Population (30 June 2025)
- • Total: 6,327
- • Density: 10.74/km^{2} (27.82/sq mi)
- Time zone: UTC+1 (CET)
- • Summer (DST): UTC+2 (CEST)
- ISO 3166 code: SE
- Province: Dalsland
- Municipal code: 1439
- Website: www.fargelanda.se

= Färgelanda Municipality =

Färgelanda Municipality (Färgelanda kommun) is a municipality in Västra Götaland County in western Sweden. Its seat is in the town of Färgelanda.

The present municipality was formed in 1974 when "old" Färgelanda Municipality (which in 1967 had absorbed Ödeborg) was amalgamated with Högsäter.

Its coat of arms is based on a medieval seal depicting a harrow, symbolizing agriculture.

==Localities==
- Färgelanda 2,000 (seat)
- Högsäter 750
- Ödeborg 700
- Stigen 350

==Demographics==
This is a demographic table based on Färgelanda Municipality's electoral districts in the 2022 Swedish general election sourced from SVT's election platform, in turn taken from SCB official statistics.

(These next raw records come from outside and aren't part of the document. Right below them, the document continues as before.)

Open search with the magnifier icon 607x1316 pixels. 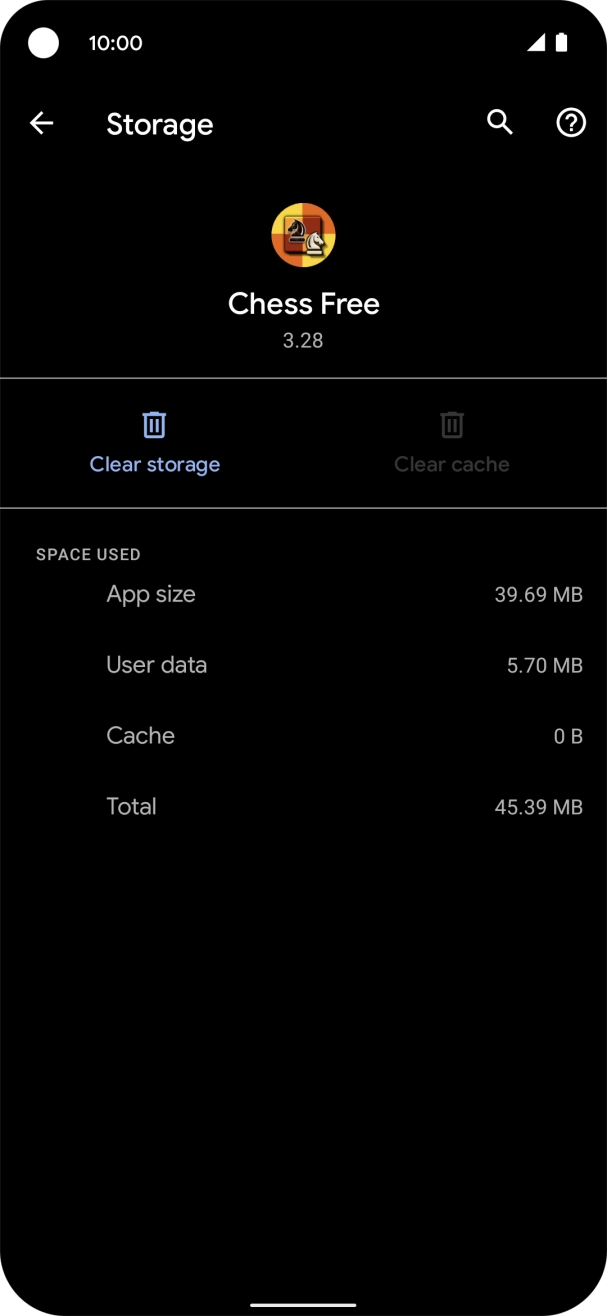500,123
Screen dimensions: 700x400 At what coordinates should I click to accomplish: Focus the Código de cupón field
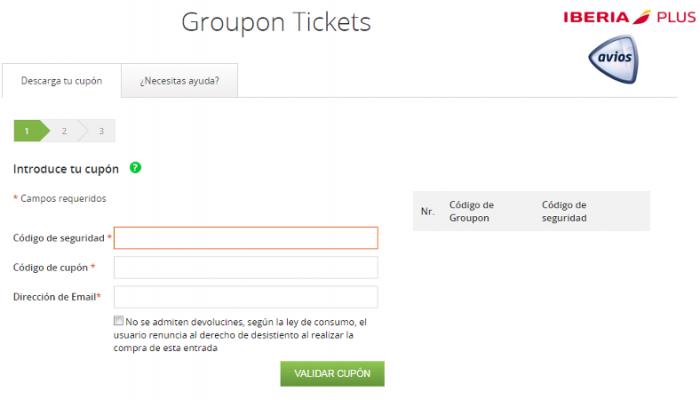pos(246,267)
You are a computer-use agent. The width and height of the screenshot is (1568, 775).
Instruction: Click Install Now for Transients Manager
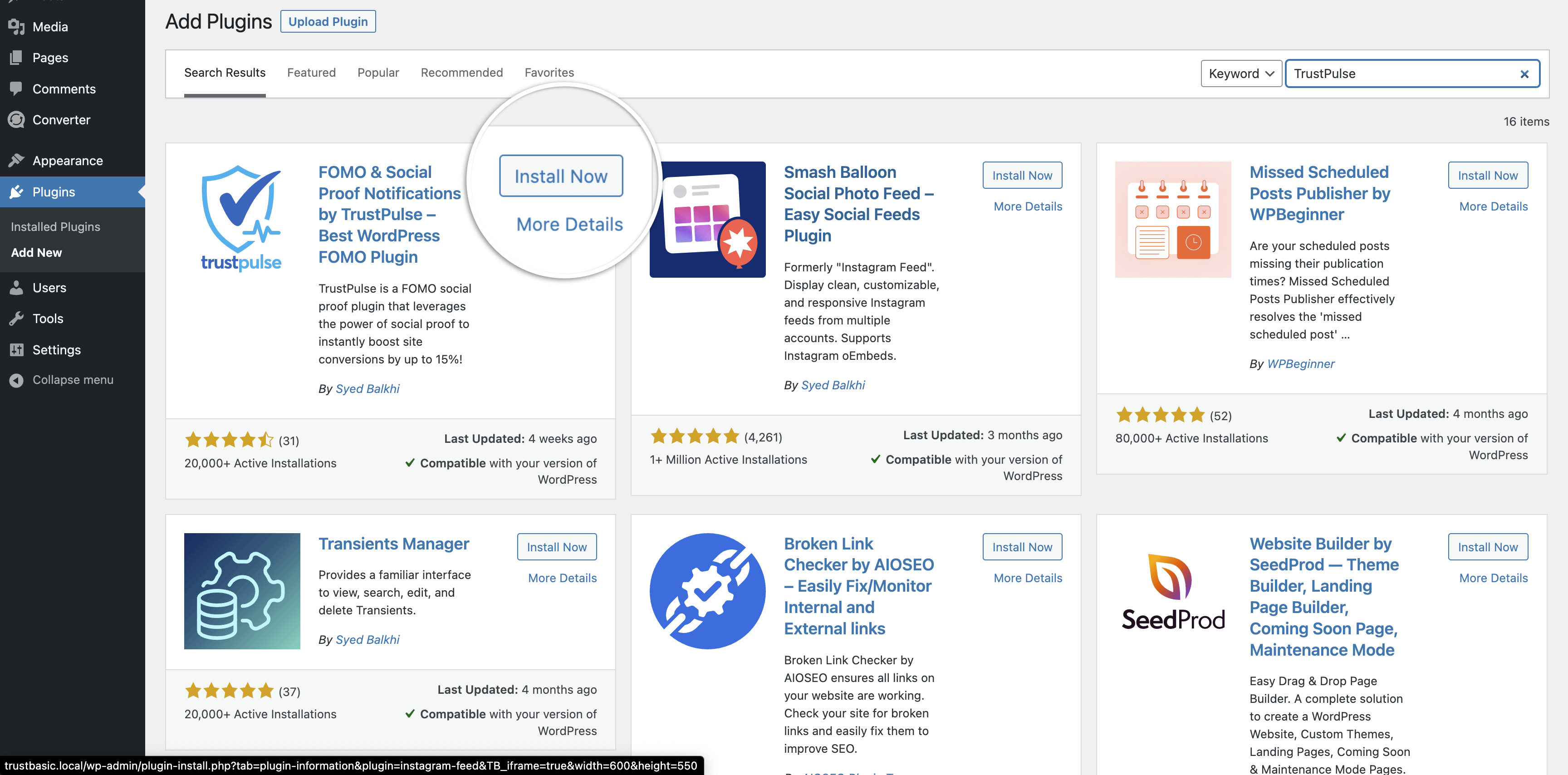click(557, 547)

In total there were 6,577 residents, including 5,021 Swedish citizens of voting age in the municipality. 38.3% voted for the left coalition and 60.5% for the right coalition. Indicators are in percentage points except population totals and income.

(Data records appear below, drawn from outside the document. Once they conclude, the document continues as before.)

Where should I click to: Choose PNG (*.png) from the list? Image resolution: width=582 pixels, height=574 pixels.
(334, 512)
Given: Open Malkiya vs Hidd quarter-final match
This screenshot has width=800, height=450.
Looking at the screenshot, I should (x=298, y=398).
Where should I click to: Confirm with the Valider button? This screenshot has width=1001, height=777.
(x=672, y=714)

| Location | Residents | Citizen adults | Left vote | Right vote | Employed | Swedish parents | Foreign heritage | Income SEK | Degree |
|  |  | % | % |  |  |  |  |  |
| Färgelanda landsbygd | 1,741 | 1,288 | 41.4 | 57.4 | 76 | 83 | 17 | 23,107 | 22 |
| Färgelanda tätort | 1,391 | 1,079 | 45.8 | 53.2 | 72 | 84 | 16 | 22,074 | 21 |
| Högsäter | 2,094 | 1,583 | 30.2 | 68.4 | 80 | 87 | 13 | 22,931 | 26 |
| Ödeborg-Torp | 1,351 | 1,071 | 40.2 | 59.1 | 85 | 89 | 11 | 25,414 | 26 |
Source: SVT

==Tourism==
The scarcely populated municipalities in the historical province of Dalsland, with a total of 50,000 inhabitants, have a unified tourism information. Färgelanda with its low population is preferring to boast its nature. There are several opportunities for fishing, and Ellenösjön is a popular lake for pikeperch fishing. The nature reserve in Kroppefjäll offers walking lines and a mountainous nature. There is canoeing and swimming in the many lakes and streams.

Färgelanda also has an old and well-preserved ancient history. Rock carvings in Ödeborg are located by Brötegården Museum; furthermore there are some 140 grave fields from the Iron Age scattered in the municipality. Something in between a museum and a folk museum is Ödeborg's Fornsal, with more than 6,000 objects gathered from Dalsland in the last millennia.